The cost of the project is surprisingly low: 4.5 billion rupees, or $70 million, not at all pricey compared to America’s space ventures. For comparison, NASA spent $671 million on its MAVEN spacecraft.

Prof. Bell thinks that if India’s Mission is successful, it will demonstrate that lower-cost ways to get there are possible and feasible.

“It opens up space exploration to more countries who can’t afford to spend giant fractions of their gross national product on space exploration but who want to spend the most [they can] to demonstrate that they are technologically advanced, to demonstrate that they have the capability to be space nation,” he said.

“And this is important, this is extremely inspirational to the citizens of a nation. It means the inspiration, motivation and education it provides, especially to the young people in countries that do this. It is just incredibly valuable. It inspires people to go on to understand science and technology, engineering and mathematics, and computers that will lift up the whole country technologically in ways that are very intangible,” he added.
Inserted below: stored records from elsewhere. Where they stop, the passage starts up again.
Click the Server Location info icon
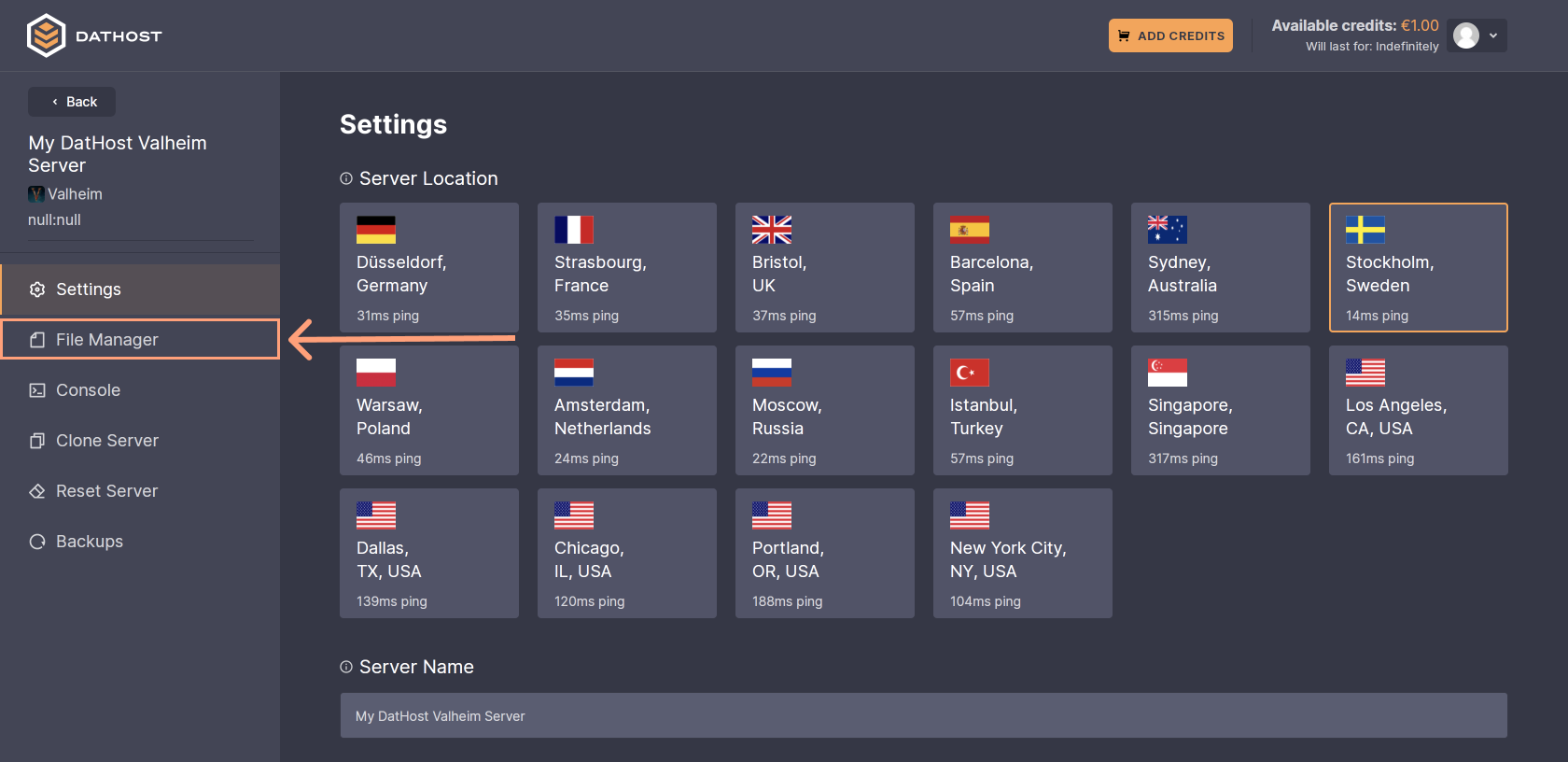(346, 178)
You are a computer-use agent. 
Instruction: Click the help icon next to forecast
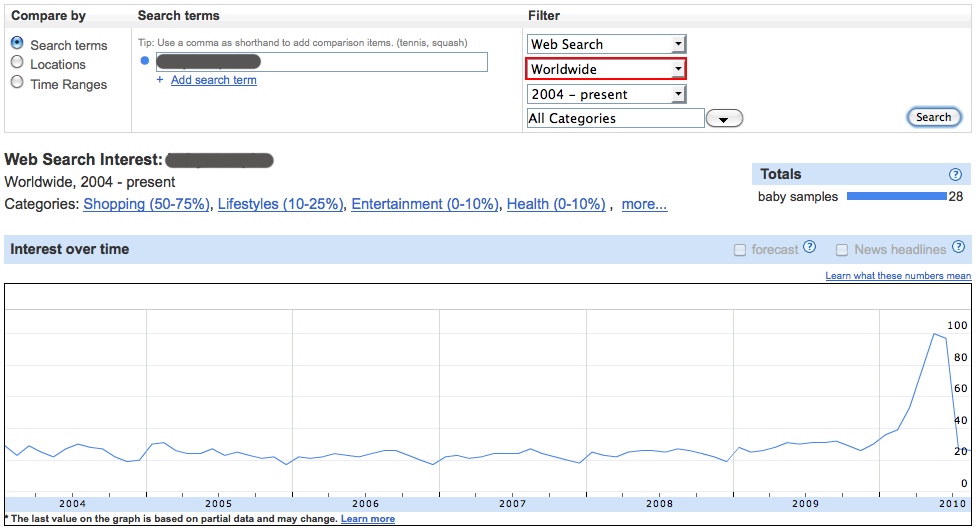[810, 248]
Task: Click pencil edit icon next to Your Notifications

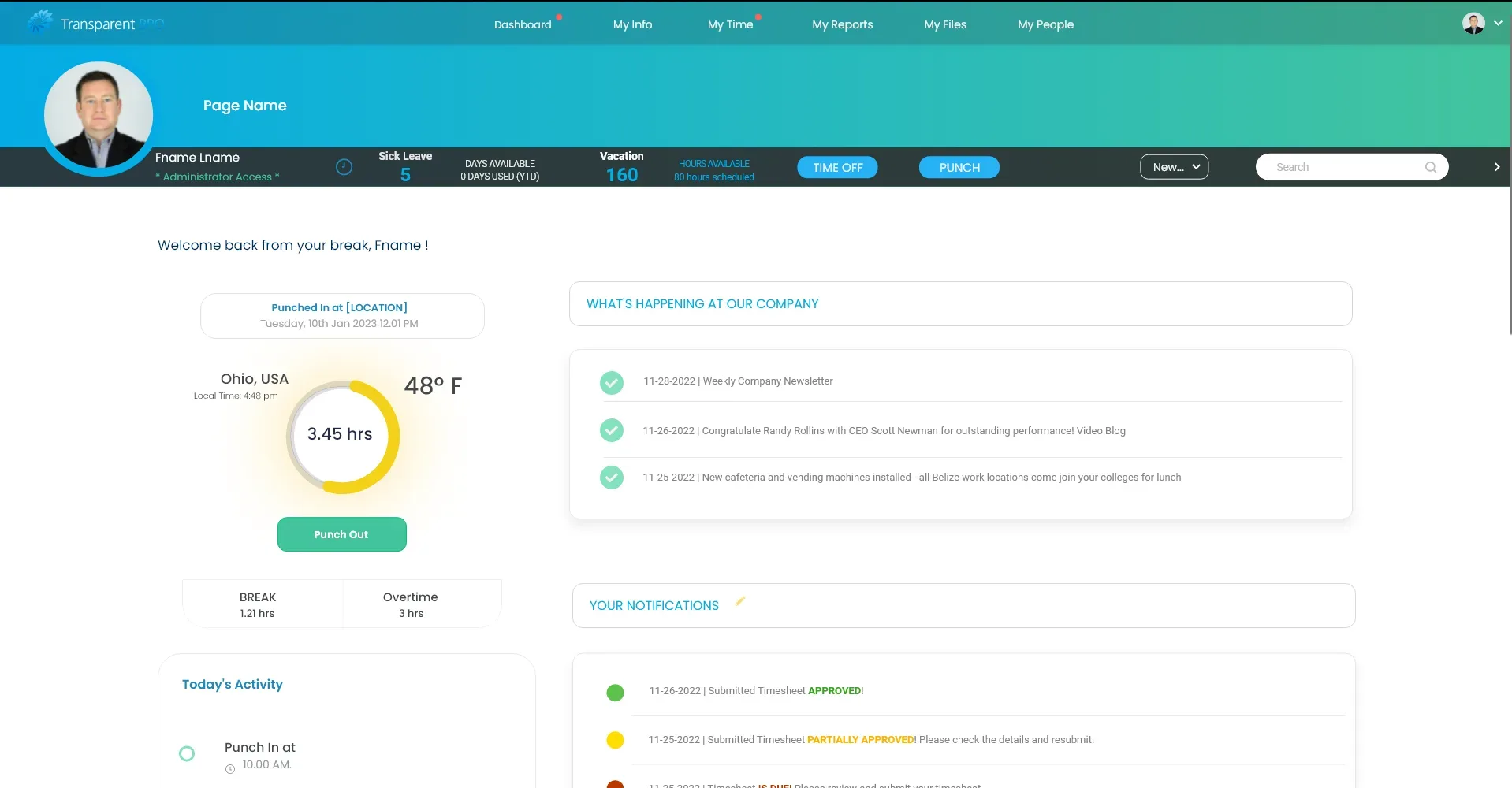Action: 739,602
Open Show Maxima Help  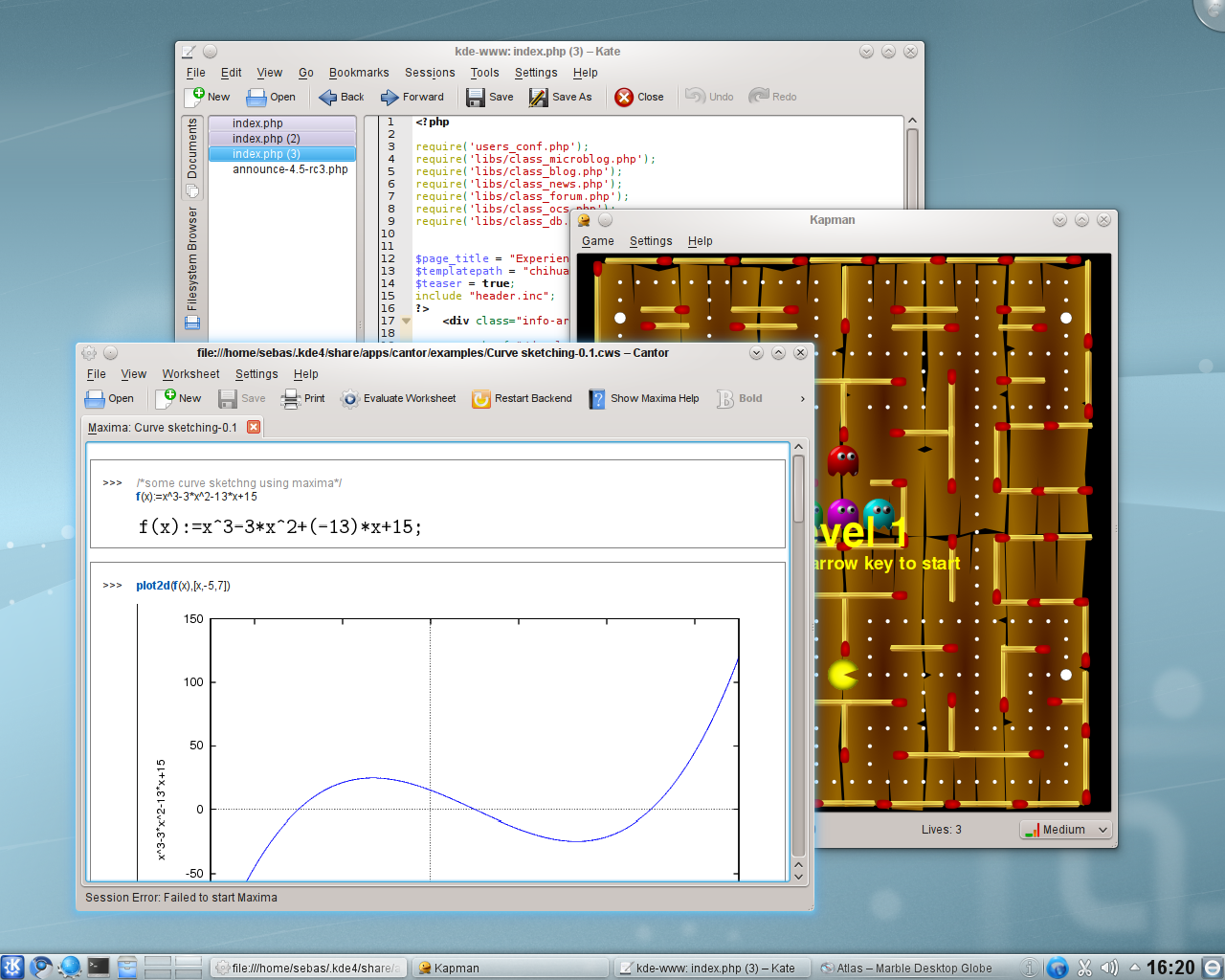click(x=643, y=398)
Dr. Jones, however, thinks that we are seeing the makings of a new space race; not between the US and Russia but between the countries of Asia.

“I think that what we are seeing these days in the 21 century is a new space race, mostly happening in Asia, between nations like China and Japan and India and even South Korea, who want to send a probe to the Moon,” he says. “We see that nations which did not have much of a presence in space several decades ago are now asserting their economic development and their technological development by staging a new space race.”